Sometimes, you just have to look into the raw data to see what your web server is doing. The logs might not show you enough detail or you suspect something is going on which is just not shown in the log files. Or, as in my case, logging is turned off because of too much activity.
tcpdump -nl -w - -i eth1 -c 500 port 80|strings
or alternatively with just tcpdump (Thanks Chris!):
tcpdump -nl -s 0 -A -i eth1 -c 500 port 80
Your command line will print out all traffic exiting your server from port 80, headers and all. Lets look at the options in more detail.
- -n: Don’t convert addresses (i.e., host addresses, port numbers, etc.) to names.
- -l: Make stdout line buffered. Useful if you want to see the data while capturing it.
- -w: Write the raw packets to file rather than parsing and printing them out. (Sent to stdout)

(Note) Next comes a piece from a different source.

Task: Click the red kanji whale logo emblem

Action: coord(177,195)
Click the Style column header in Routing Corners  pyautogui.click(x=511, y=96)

- -i: Interface you want to sniff on, usually eth0 or eth1, but depends on your system.
- -c: Number of packets to capture
- port: port 80, duh :)
- -A: Print each packet (minus its link level header) in ASCII.
- -s: size
Now, depending on your web server configuration, you will probably have gzipped content which comes out as garbled characters. To strip all that out, just pipe it through strings.
The output will look something like this:
GET /about/comment-page-1 HTTP/1.0
Accept: image/gif, image/jpeg, image/pjpeg, application/x-ms-application, application/vnd.ms-xpsdocument, application/xaml+xml, application/x-ms-xbap, application/vnd.ms-excel, application/vnd.ms-powerpoint, application/msword, application/x-shockwave-flash, */*
User-Agent: Mozilla/2.0 (compatible; MSIE 3.02; Windows CE; 240x320)
Cookie: comment_author_xxx=sakyjartory; comment_author_email_26e707905b5fd6e7139333eb1dab208f=olfaexxxx; comment_author_url_26e707905b5fd6e7139333eb1dab208xxx
HTTP/1.1 200 OK
Date: Wed, 03 Oct 2012 01:49:19 GMT
Content-Type: text/html; charset=UTF-8
Let me know if you have any suggestions for improving this simple command line program for sniffing your web server traffic! Netcat is an essential tool that every linux administrator should get to know better.